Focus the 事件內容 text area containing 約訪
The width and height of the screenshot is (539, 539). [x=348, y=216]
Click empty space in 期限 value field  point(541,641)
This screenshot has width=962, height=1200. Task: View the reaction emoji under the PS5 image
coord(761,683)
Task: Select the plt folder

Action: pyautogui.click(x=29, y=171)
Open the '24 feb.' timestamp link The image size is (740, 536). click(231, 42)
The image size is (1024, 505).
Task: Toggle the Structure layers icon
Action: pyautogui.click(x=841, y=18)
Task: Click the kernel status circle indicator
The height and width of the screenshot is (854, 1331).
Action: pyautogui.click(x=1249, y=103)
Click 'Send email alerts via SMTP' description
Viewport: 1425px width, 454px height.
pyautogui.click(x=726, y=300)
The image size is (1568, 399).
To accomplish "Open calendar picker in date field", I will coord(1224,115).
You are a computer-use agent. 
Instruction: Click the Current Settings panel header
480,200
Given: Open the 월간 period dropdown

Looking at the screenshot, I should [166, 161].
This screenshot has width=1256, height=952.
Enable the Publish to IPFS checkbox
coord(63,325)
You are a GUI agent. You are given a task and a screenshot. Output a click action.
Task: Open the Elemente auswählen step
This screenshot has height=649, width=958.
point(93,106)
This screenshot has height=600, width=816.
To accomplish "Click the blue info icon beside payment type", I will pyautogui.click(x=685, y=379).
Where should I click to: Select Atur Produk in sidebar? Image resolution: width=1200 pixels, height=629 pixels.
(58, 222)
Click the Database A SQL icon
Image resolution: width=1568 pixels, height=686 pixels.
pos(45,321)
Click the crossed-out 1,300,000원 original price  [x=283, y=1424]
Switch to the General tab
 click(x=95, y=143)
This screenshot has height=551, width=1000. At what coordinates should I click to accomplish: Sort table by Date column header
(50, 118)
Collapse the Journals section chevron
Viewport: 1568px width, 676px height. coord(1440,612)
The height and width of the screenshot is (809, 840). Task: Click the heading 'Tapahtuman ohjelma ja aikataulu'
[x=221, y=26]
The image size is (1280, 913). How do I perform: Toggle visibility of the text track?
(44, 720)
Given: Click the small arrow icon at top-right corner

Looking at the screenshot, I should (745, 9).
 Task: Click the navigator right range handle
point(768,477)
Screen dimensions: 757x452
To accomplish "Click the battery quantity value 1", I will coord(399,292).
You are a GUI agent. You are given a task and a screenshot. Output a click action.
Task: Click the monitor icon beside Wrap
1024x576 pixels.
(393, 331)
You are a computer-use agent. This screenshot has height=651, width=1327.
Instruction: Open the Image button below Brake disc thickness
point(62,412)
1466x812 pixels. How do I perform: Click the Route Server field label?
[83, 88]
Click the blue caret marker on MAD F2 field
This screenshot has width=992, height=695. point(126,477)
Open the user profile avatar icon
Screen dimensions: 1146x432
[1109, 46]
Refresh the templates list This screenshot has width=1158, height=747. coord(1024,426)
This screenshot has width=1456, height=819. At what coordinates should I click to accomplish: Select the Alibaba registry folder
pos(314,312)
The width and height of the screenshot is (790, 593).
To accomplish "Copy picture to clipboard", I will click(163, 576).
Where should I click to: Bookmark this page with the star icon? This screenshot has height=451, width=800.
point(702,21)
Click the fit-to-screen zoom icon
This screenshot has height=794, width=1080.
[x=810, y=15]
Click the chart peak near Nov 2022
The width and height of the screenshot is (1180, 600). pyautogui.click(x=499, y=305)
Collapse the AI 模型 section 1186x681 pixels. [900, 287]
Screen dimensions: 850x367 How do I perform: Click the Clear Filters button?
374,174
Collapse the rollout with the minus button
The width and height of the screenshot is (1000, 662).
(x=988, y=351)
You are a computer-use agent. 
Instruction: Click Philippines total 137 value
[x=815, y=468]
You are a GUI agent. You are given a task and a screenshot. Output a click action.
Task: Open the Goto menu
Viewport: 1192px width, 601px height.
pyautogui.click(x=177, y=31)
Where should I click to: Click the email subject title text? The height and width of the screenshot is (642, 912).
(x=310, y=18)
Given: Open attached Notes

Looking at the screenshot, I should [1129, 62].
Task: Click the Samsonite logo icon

| PROMPT |
Go through the material above and return each line that holds the word "beside".

| EXPECTED OUTPUT |
To accomplish "Click the blue info icon beside payment type", I will pyautogui.click(x=685, y=379).
Task: Click the monitor icon beside Wrap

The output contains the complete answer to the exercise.